IMF sees Brazil recession in 2015, weighing down region

Rio de Janeiro (AFP) - Brazil's economy will contract by one percent this year, weighing down Latin America as the region struggles to rekindle growth despite low commodity prices, the IMF said Tuesday.

Brazil, the world's seventh economy and Latin America's largest, is being hit by inflation, private-sector doldrums and a massive corruption scandal at state oil giant Petrobras, the International Monetary Fund said in its latest forecast.

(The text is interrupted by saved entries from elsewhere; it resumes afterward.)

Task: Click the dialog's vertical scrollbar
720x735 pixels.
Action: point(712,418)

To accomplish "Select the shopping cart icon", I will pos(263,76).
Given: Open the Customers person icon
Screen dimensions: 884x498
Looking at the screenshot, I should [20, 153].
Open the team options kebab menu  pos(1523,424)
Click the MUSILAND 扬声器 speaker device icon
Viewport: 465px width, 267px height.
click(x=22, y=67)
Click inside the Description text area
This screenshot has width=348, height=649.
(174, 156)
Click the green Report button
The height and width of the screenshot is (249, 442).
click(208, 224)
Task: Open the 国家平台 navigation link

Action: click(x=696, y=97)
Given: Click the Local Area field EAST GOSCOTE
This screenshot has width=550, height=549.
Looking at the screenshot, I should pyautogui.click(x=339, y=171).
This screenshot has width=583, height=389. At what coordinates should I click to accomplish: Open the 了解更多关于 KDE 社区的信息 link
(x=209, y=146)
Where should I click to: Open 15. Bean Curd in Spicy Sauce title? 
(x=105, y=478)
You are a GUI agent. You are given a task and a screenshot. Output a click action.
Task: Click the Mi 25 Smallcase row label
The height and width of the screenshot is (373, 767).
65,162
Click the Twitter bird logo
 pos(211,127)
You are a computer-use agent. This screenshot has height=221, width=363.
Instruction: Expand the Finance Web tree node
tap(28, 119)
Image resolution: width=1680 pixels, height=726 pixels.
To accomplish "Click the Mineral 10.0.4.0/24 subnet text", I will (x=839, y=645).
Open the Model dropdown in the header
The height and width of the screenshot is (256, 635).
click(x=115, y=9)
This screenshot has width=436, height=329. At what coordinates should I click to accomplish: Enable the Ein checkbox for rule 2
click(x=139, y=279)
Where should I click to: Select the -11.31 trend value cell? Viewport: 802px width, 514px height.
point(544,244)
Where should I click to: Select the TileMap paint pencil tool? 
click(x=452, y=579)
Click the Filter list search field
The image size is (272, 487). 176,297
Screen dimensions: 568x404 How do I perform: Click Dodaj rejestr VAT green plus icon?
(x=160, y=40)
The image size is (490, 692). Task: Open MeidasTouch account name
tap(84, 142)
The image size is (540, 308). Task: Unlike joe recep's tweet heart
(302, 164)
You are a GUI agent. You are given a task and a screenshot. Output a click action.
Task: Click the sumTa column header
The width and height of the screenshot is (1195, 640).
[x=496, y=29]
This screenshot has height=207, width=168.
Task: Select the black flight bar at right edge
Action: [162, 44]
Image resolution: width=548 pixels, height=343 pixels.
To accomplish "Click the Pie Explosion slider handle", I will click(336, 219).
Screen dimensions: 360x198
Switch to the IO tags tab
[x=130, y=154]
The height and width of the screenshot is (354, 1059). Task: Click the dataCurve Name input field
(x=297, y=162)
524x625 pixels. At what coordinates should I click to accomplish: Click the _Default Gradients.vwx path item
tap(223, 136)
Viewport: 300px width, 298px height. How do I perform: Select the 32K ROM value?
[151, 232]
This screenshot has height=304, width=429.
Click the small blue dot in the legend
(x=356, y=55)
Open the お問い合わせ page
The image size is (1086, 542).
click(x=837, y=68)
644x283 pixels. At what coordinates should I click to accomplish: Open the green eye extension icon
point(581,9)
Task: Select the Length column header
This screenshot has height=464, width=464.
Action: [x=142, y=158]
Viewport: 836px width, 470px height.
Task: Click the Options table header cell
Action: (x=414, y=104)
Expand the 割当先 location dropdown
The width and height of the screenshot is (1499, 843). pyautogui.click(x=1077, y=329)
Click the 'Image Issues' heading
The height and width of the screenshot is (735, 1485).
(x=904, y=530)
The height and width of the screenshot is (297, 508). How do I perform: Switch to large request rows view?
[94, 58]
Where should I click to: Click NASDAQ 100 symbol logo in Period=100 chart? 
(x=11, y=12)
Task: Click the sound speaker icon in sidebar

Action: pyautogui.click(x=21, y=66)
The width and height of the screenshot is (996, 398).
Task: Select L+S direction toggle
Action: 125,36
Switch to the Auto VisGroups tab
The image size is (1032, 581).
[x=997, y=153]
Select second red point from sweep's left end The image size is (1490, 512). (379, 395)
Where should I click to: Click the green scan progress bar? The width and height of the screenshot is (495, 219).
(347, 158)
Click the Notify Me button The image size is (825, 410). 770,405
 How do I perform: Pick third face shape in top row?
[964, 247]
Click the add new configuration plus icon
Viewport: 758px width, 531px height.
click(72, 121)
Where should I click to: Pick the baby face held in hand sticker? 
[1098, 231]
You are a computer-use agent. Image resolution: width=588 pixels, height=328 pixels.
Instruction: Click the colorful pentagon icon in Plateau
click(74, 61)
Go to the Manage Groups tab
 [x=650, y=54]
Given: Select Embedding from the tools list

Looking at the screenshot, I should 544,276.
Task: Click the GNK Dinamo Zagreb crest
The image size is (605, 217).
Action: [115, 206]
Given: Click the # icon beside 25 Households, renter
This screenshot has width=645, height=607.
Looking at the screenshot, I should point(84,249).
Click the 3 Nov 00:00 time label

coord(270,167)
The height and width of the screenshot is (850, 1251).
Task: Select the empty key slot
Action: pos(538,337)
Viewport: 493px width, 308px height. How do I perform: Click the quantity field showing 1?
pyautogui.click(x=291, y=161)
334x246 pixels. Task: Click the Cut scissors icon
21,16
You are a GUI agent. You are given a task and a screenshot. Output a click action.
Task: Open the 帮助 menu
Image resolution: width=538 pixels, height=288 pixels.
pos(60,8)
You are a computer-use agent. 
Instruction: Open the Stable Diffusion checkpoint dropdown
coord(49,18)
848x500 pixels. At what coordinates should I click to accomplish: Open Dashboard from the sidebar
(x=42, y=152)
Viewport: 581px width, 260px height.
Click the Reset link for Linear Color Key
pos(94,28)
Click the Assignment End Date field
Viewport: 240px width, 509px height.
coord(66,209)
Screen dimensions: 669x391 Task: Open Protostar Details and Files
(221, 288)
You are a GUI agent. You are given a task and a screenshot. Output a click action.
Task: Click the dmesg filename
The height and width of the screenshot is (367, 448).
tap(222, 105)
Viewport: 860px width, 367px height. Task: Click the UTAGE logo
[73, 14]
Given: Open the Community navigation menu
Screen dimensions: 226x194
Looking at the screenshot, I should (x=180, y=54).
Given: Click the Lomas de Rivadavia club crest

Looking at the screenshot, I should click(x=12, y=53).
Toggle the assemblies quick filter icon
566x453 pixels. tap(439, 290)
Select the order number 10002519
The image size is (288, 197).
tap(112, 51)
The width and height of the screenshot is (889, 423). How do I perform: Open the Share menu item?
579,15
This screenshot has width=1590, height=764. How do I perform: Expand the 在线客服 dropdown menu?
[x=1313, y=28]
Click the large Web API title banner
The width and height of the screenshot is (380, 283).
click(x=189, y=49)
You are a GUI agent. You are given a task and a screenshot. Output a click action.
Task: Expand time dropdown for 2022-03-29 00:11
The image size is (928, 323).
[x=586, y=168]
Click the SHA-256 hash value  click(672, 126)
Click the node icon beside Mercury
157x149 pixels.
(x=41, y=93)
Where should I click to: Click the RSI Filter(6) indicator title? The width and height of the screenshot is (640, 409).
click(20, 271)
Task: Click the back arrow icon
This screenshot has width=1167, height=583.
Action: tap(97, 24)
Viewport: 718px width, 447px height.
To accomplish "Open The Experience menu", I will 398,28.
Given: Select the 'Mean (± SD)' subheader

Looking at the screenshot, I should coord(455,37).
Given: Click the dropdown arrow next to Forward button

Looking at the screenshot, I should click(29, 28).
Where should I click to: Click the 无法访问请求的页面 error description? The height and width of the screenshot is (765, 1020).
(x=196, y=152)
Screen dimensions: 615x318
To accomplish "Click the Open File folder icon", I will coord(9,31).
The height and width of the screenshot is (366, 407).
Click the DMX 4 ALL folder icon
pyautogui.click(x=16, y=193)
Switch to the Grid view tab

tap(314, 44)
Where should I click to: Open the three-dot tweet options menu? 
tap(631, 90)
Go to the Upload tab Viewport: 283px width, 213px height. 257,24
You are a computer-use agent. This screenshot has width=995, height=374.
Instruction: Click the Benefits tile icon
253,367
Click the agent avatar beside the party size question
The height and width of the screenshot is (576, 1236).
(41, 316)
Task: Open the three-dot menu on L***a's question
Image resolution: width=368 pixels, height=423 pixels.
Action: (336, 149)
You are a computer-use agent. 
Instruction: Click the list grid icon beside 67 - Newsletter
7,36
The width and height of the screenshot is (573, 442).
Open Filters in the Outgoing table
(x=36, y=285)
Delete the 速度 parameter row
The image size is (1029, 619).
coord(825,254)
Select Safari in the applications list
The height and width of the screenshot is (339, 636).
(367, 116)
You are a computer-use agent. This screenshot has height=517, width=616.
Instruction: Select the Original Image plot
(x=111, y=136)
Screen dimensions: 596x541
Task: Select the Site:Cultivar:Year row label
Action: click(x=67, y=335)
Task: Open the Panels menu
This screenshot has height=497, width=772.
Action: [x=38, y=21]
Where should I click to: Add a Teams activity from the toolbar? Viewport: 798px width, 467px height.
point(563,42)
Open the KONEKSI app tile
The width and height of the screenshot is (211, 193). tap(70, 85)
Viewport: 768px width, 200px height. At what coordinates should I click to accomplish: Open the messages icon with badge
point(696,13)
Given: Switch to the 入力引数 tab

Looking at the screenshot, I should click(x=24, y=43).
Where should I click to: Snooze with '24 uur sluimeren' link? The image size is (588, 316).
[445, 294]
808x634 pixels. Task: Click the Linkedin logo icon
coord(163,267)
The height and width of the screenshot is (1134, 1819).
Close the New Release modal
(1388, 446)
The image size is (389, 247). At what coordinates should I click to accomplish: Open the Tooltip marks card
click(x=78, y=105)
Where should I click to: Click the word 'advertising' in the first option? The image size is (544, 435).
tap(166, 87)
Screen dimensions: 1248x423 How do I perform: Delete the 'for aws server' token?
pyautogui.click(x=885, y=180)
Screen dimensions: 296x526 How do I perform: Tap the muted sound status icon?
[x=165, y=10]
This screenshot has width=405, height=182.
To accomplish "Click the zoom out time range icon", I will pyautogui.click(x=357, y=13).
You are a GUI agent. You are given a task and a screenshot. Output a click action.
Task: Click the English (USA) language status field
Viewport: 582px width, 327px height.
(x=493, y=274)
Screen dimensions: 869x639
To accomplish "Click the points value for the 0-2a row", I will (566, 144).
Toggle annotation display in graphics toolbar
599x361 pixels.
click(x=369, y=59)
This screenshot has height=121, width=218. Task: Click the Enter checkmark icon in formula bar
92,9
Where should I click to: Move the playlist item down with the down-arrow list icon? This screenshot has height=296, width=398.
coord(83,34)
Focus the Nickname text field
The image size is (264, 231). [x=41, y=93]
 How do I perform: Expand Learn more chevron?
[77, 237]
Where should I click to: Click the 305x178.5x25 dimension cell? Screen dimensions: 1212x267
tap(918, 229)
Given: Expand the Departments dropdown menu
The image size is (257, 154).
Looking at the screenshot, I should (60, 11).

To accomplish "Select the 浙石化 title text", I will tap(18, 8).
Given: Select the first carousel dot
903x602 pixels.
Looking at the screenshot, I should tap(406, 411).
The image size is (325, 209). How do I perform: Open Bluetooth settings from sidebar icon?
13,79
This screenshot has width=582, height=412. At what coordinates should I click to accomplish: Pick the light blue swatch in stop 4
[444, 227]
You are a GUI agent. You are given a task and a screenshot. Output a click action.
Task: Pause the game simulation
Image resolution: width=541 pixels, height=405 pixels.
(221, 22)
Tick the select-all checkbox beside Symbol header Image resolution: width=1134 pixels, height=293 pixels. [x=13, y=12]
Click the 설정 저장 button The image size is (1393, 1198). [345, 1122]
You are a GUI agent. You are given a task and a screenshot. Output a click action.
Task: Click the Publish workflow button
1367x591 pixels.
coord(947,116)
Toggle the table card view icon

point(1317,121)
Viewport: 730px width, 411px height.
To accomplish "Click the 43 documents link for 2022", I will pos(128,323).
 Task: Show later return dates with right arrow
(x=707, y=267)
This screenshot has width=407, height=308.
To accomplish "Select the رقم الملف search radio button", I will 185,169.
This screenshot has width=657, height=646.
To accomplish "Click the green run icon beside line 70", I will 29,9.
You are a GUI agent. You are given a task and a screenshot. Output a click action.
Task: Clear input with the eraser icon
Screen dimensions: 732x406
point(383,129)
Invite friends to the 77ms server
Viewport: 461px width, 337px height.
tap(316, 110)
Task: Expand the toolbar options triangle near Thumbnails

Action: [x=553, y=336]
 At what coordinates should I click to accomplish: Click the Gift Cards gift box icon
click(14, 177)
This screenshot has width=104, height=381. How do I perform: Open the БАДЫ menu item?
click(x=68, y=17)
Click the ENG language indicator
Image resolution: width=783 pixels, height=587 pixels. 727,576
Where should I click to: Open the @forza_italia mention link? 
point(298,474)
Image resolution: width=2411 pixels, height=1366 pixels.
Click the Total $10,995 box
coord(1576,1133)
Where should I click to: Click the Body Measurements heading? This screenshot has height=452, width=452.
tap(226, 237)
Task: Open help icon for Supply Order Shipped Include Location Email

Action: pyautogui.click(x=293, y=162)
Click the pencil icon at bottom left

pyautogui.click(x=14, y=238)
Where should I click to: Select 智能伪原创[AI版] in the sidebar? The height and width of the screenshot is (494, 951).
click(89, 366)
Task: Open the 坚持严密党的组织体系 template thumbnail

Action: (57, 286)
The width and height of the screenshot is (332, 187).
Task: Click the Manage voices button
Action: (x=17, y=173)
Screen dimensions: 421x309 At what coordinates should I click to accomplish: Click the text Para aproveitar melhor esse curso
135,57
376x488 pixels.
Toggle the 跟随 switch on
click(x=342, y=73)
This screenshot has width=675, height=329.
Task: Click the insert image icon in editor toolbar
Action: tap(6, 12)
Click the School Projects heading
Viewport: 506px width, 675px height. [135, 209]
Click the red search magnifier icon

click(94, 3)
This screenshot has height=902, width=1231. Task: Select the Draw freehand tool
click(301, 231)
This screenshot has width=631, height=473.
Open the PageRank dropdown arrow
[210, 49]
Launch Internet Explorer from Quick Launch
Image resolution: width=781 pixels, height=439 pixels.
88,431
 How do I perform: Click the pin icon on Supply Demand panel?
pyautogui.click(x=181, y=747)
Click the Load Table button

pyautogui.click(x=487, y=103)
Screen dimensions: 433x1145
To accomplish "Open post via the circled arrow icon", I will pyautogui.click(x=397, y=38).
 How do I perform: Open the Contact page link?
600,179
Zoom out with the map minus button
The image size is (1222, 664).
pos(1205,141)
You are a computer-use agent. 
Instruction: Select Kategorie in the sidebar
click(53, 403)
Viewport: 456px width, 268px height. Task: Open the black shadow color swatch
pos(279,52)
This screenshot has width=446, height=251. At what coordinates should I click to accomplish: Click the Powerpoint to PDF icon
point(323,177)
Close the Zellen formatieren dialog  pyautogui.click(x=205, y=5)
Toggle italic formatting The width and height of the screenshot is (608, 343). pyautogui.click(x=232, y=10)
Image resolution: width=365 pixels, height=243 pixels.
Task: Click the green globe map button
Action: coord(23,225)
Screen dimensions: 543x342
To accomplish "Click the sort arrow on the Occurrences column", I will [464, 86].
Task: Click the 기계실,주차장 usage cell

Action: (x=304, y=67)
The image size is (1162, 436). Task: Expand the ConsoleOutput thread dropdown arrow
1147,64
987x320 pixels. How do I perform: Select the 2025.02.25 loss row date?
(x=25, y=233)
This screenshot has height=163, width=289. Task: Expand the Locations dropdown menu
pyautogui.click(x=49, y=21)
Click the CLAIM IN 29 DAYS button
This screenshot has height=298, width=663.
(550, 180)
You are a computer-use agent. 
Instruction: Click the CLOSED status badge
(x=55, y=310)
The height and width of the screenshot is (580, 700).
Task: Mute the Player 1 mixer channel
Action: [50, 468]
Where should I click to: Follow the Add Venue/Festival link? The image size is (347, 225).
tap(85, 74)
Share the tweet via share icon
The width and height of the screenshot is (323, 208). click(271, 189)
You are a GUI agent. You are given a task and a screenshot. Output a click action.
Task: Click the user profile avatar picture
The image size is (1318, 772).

"Private sector sentiment remains stubbornly weak because of unaddressed competitiveness challenges, the risk of near-term electricity and water rationing, and the fallout from the Petrobras investigation," said the Fund in its quarterly projections for the world economy.

"Greater-than-expected need for fiscal tightening also plays a role in the downward revisions."

That ratchets the pessimism up a notch from the IMF's previous two forecasts: In January, it predicted Brazil's economy would grow 0.3 percent this year, and in October it predicted growth of 1.4 percent.

The outlook is slightly better for 2016, when the IMF predicts one-percent growth, down from 1.5 percent in the previous forecast.Brazil's central bank also expects a recession in 2015, but is predicting a smaller contraction of 0.5 percent.

The bleak forecast comes as Brazil's new Finance Minister Joaquim Levy works to overhaul the national budget and achieve a primary surplus of 1.2 percent of GDP this year, after the country finished 2014 with its first primary deficit since the current set of records began in 2001.

But the IMF warned fiscal tightening would come at the cost of a consumption slowdown. Brazilian consumers are already struggling with high prices.

The IMF said it expects inflation to come in above the government's target ceiling of 6.5 percent for the year.Brazil's economy grew 0.1 percent last year, its fourth straight year of disappointing growth and a far cry from the heady days from 2005 to 2010 when it averaged growth of 4.5 percent a year.

President Dilma Rousseff's government is facing a pile of discouraging economic data. Annual inflation stands at 8.13 percent, with the central bank predicting it will come in at 7.9 percent this year; the current account and trade balance are both in the red; and even unemployment, long the most promising indicator, crept up from 4.8 percent to 5.9 percent in the first two months of the year.

- Regional slowdown -

Latin America as a whole will grow 0.9 percent this year, the IMF predicted, revising down its previous forecast of 2.2 percent.The region is struggling to rekindle the economic magic of the commodities boom from 2004 to 2013, when Chinese-led demand for raw materials fueled average annual growth of 4.2 percent.

Regional economic growth declined for the fourth straight year in 2014, to 1.3 percent, the IMF said. "With no apparent impulse for a near-term pickup in activity, lower commodity prices and reduced policy space in many economies, regional growth is projected at 0.9 percent this year... before recovering to two percent in 2016," it said.

The bad news is concentrated among South American commodity exporters, it said, slashing its 2015 growth projections for Bolivia, Chile, Colombia, Ecuador and Peru by 0.5 to 2 percentage points.

Argentina, the region's third-largest economy, is facing a contraction of 0.3 percent, and Venezuela, which has been hit hard by fiscal chaos and low oil prices, will contract by seven percent, it said.

The news is better in Mexico, the region's second-largest economy, whose trade ties with the rebounding United States will help it register growth of three percent this year and 3.3 percent next year, the IMF predicted -- both forecasts revised down by 0.2 percentage points.

The Fund urged the large emerging economies to implement structural reforms to increase productivity and sustainable growth. In the case of Brazil, like fellow emerging economies China, India and South Africa, it needs to implement reforms in education, labor and product markets to raise competitiveness and productivity, the IMF said.